■ **Short problem**: Find every line in the records containing the string "help", matching case exactly, and copy each one.

■ **Records supplied**:
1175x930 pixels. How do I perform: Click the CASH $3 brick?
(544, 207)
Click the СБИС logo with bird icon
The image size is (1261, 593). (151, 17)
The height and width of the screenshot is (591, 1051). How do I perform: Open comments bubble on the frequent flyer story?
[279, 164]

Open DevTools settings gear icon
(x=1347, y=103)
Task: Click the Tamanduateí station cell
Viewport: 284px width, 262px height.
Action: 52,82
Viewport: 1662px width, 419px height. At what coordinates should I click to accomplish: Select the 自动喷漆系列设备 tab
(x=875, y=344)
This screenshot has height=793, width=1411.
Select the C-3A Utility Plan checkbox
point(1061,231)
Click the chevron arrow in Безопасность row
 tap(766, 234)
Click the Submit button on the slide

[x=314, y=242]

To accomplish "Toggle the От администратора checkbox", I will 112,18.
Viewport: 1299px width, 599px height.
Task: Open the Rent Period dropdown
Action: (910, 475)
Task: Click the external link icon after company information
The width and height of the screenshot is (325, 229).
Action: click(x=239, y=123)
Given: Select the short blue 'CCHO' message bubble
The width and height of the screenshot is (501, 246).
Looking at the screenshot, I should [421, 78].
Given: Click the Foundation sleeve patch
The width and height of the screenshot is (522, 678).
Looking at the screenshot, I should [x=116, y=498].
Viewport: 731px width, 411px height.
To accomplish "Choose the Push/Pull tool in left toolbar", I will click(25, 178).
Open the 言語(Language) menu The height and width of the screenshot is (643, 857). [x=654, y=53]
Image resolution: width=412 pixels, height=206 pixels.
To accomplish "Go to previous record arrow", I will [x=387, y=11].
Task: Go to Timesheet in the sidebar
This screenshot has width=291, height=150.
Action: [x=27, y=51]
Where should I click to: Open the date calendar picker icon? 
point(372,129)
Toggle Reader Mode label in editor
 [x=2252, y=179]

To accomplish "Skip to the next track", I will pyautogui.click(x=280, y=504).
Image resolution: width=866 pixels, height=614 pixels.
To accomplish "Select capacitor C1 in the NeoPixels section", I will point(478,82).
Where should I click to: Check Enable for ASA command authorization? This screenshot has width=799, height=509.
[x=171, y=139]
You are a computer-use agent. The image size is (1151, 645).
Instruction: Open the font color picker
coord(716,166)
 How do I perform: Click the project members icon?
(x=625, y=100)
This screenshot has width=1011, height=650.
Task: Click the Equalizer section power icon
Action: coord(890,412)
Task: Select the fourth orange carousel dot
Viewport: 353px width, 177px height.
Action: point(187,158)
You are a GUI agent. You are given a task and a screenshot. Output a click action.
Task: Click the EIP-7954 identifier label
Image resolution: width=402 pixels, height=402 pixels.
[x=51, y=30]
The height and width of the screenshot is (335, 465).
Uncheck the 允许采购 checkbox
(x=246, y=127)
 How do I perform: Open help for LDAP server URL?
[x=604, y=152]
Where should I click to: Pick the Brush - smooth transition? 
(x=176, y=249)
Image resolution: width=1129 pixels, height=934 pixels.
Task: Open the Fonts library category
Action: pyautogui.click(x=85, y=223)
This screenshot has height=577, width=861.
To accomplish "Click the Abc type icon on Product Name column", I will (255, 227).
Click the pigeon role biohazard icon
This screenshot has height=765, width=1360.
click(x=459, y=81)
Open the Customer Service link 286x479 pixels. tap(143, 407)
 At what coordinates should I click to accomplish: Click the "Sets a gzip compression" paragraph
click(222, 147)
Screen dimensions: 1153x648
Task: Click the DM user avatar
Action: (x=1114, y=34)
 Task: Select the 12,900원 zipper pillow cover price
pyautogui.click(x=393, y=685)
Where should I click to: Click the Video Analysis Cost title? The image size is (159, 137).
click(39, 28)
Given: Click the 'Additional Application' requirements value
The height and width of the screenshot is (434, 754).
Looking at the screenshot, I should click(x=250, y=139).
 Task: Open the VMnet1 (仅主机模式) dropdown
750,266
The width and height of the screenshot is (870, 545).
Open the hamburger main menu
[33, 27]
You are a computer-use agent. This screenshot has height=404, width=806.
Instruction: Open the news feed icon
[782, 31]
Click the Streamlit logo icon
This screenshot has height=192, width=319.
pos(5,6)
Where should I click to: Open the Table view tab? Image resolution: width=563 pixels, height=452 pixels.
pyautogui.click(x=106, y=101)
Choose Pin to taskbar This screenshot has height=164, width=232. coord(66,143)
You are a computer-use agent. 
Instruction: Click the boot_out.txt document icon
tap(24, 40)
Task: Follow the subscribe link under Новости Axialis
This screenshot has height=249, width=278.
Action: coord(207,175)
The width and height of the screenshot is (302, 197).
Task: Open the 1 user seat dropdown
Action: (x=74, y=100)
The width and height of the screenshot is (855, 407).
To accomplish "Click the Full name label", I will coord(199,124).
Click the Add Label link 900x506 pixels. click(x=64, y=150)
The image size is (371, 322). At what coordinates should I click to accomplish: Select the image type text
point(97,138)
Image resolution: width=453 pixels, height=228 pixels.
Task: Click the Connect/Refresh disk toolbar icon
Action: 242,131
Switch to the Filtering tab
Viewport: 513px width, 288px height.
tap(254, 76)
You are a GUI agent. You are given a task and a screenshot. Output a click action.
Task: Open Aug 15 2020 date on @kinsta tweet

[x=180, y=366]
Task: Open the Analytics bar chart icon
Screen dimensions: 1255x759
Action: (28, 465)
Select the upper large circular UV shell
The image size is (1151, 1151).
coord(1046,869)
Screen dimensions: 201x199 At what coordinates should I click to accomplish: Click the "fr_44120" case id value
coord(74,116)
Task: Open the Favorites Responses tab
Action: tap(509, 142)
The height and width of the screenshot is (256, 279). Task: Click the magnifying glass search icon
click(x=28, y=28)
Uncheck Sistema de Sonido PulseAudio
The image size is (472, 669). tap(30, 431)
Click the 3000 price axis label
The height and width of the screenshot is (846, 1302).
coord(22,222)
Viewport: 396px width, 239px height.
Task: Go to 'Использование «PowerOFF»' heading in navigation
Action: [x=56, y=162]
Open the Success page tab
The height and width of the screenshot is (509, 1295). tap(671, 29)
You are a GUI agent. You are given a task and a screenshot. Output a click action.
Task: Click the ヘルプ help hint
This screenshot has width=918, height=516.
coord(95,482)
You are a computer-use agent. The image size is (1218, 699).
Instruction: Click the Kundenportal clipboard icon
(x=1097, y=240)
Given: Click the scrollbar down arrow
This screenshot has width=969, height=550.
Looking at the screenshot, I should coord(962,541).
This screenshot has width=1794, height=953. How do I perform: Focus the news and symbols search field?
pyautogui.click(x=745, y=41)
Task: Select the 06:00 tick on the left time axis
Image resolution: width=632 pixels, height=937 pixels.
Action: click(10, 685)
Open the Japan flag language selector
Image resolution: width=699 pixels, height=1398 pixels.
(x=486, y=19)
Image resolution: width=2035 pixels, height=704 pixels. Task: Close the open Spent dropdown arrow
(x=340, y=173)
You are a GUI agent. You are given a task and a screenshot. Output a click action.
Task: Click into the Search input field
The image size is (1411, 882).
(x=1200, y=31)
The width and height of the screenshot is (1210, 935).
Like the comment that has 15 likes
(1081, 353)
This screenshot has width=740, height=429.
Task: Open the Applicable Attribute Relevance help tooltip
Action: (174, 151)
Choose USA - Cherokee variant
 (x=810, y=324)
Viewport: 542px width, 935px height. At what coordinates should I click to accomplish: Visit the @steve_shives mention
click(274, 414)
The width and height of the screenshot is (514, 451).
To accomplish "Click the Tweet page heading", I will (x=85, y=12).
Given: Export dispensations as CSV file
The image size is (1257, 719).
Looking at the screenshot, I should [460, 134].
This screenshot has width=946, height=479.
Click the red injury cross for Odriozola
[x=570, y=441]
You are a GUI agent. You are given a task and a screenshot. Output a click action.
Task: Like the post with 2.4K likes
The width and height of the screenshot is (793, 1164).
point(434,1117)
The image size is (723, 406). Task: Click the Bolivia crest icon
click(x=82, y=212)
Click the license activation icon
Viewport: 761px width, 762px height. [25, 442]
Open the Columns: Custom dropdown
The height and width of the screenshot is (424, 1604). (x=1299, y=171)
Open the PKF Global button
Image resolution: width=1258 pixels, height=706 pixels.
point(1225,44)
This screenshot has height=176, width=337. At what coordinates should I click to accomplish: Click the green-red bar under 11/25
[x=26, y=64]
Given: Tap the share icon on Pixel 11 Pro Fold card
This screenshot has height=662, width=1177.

■ **Task response**:
 How do I perform: Open help for LDAP server URL?
Task: Click the ヘルプ help hint
Task: Open the Applicable Attribute Relevance help tooltip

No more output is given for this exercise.